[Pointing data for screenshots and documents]

"""

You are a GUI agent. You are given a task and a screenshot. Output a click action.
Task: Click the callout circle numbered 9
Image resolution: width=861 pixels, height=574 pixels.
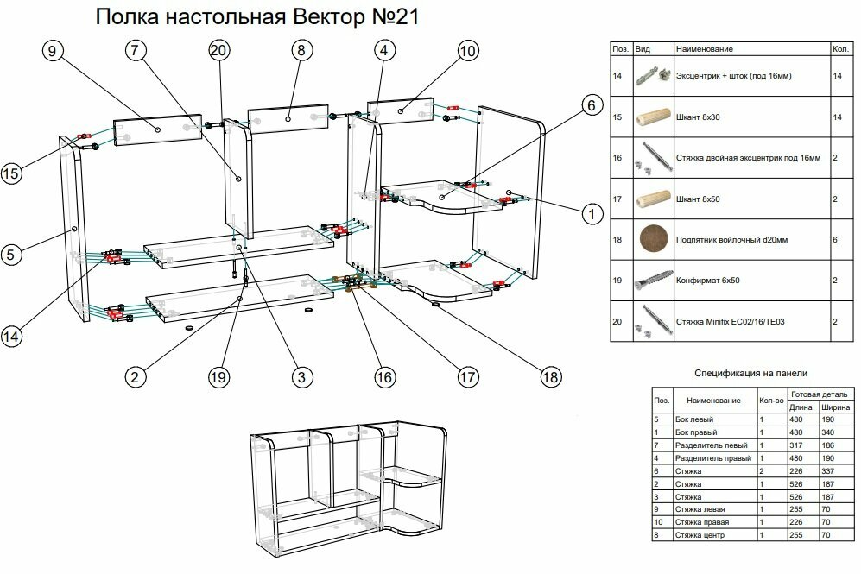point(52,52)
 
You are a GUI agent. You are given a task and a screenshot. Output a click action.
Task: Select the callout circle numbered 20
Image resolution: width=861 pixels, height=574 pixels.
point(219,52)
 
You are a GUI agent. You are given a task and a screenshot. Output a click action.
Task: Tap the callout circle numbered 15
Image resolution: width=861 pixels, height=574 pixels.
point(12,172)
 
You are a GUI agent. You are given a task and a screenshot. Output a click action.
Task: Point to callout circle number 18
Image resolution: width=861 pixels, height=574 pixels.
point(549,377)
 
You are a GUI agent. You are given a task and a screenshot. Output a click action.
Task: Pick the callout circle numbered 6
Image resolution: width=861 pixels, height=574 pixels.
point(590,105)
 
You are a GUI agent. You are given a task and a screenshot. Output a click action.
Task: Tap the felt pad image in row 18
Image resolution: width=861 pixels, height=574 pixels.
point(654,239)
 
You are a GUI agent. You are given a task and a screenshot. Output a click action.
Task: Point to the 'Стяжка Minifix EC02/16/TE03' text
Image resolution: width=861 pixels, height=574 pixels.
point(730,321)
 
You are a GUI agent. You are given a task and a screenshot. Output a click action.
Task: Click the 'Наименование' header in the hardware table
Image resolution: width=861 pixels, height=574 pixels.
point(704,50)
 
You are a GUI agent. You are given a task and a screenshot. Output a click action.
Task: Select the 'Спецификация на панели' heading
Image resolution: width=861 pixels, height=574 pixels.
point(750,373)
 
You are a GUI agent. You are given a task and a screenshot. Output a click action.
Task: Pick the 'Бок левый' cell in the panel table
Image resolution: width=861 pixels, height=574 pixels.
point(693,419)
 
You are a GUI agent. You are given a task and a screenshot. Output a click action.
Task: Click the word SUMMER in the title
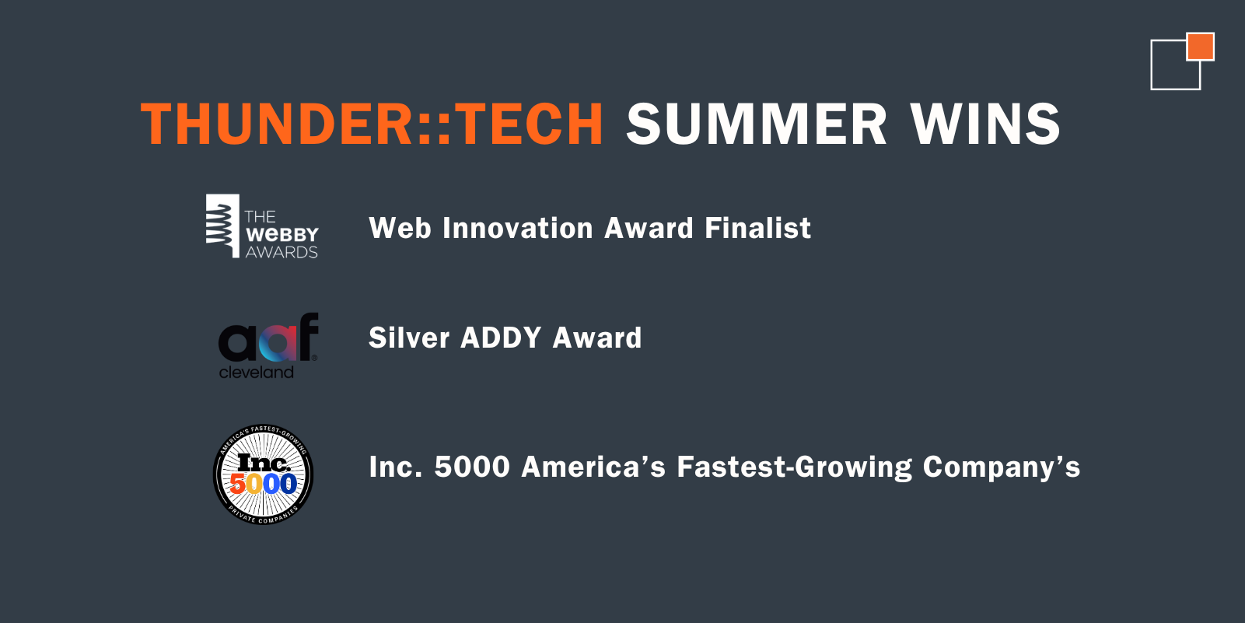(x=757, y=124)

"""

■ **WHAT YOU WILL DO**
State how many lines of the items contain the string "table", with case treated as significant, and give only that number.

■ **CORRECT OUTPUT**
2